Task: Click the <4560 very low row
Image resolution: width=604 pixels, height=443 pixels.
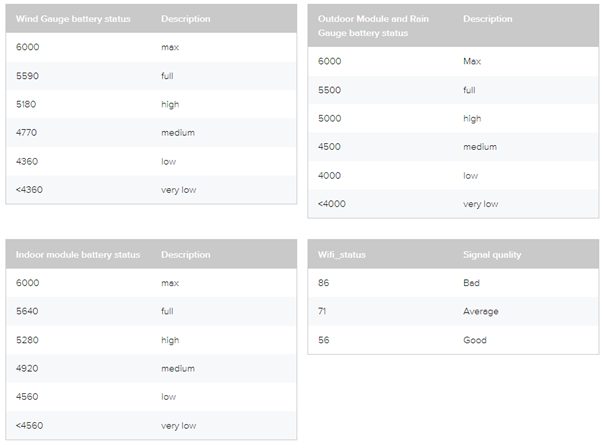Action: pos(151,425)
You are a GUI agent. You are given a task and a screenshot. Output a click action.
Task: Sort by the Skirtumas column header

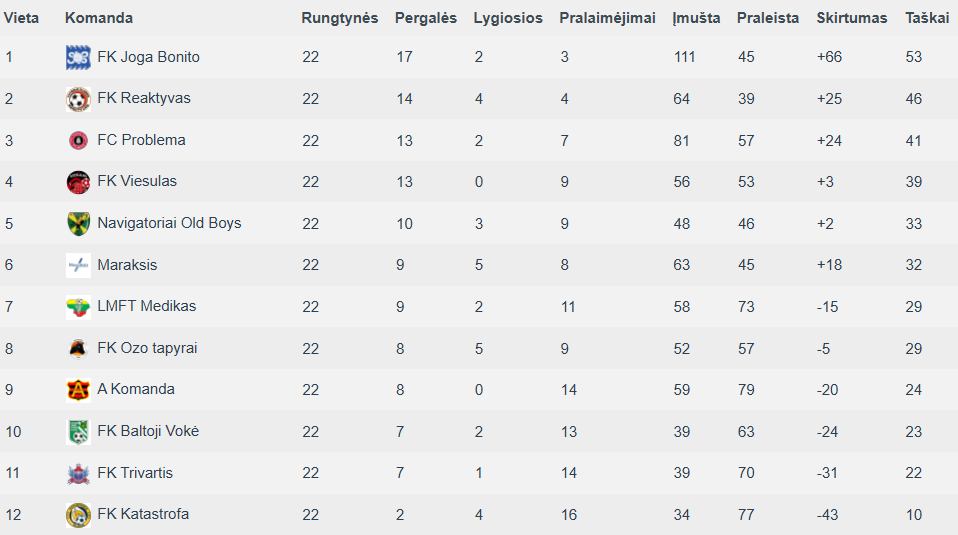[x=852, y=18]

===============

- **STATED TASK**
Convert the lines above into a JSON array of strings, one string per line, omitting blank lines. Leave the pictures out of the output.

- **SOLUTION**
[
  "Task: Click the <4560 very low row",
  "Image resolution: width=604 pixels, height=443 pixels.",
  "Action: pos(151,425)",
  "You are a GUI agent. You are given a task and a screenshot. Output a click action.",
  "Task: Sort by the Skirtumas column header",
  "[x=852, y=18]"
]